Changing up the progression for an entire section of a song takes you out of the anticipated format & refreshes your ear.

Medleys

This is a pretty simple one that doesn’t require changing the dynamics, chords, or really anything about the actual song. It’s just simply saying instead of playing the entire song, how about taking a section of it and adding it into another song.

Take a look at “Pursue/All I Need is You” that I mentioned earlier. Instead of them going back into the Bridge or Chorus after the big instrumental they go into the chorus of the song “All I Need is You” & then back into the rest of “Pursue”. That chorus is an amazing addition to the journey the song is leading the congregation on.

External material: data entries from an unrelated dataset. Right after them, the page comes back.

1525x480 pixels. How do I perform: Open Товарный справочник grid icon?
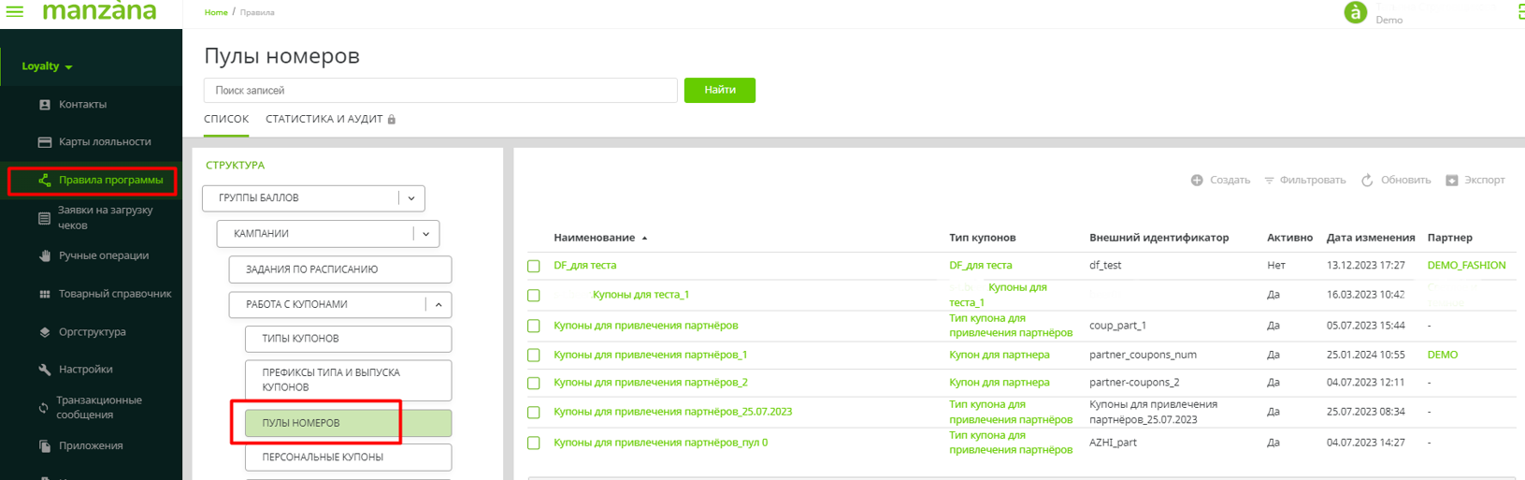point(45,294)
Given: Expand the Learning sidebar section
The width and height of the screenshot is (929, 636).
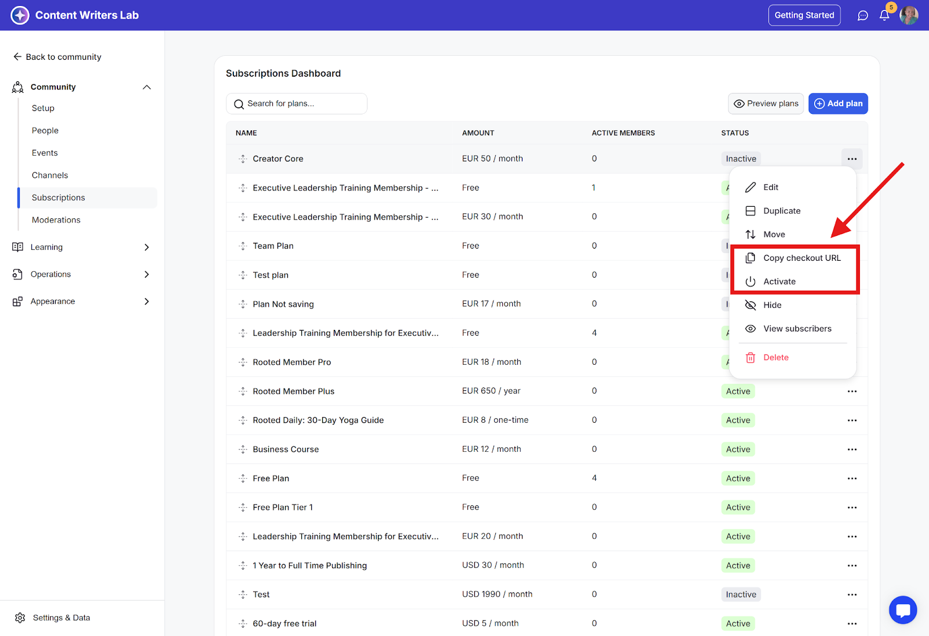Looking at the screenshot, I should (147, 247).
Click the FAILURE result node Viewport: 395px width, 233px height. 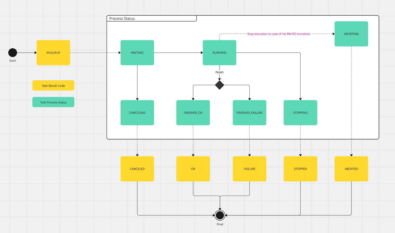[x=249, y=169]
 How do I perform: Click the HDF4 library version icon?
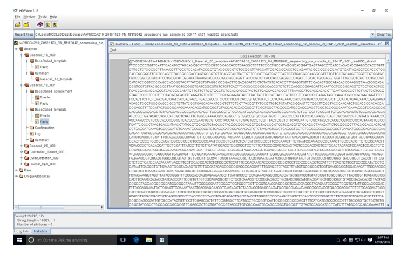click(48, 24)
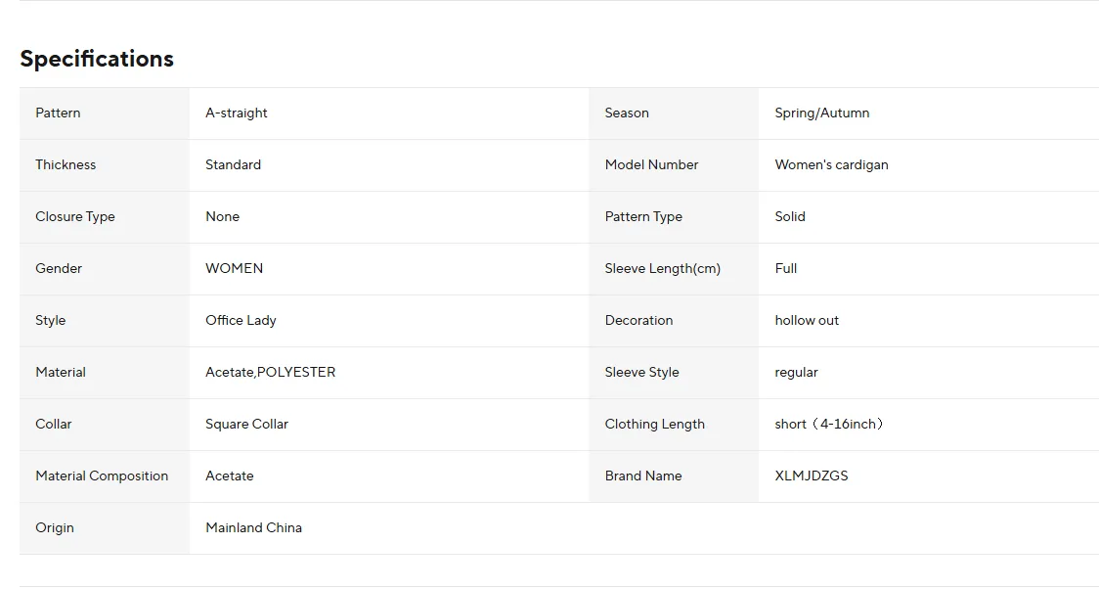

This is an incredible way to still draw from a powerful song without having to do the entire thing. 

Another way that we would incorporate medleys is at the end of a song throwing in a chorus of a familiar hymn or older powerful song. The age range of our congregation was from 17 to 70+. So we tried to find unique ways to incorporate choruses from multiple eras in the songs we’d lead to help keep it from always being a new/old song split to the sets. 

We also really love what so many of those songs carry and wanted to incorporate them as much as we could!

Whatever you do, please ensure your medleys connect thematically. I was once at a conference that did a 3 song medley starting with I Surrender, then went into the chorus of No Longer Slaves, and ended with the bridge of With Everything. Yes, it was an electrifying arrangement, but not entirely sure what it was trying to communicate…

Don’t Force It

Sometimes there are songs that we try to make adjustments to and they just don’t work – shoutout to Oceans Drummer. If the change to the arrangement you thought would work just doesn’t feel right, don’t force it.

It’s honestly better to not do a song than try to force an arrangement on it that just doesn’t work.

I’m sure you can think of a few remixes that you’ve heard over the years and thought “yeah…that does not work with that song.” That’s totally a real thing! 

So if changing the tempo, the dynamics, the focal instrument, chord progression, or adding a different element doesn’t feel right with the song just leave it be.

Exodus 23:11 – Let the Land Rest

Final thought, if there’s a song that is truly overplayed, give it a rest! For a while! The age ole philosophy in biblical farming was on the 7th year to give the land an entire year of rest. In the same way here, I try to give overworked songs at least 1.5-3 years without touching it.

Sometimes the thing a song that is completely overplayed needs is a season of rest. A sabbatical of sorts.

Let the song rest & when it has fully come back to life, bring it back for another run.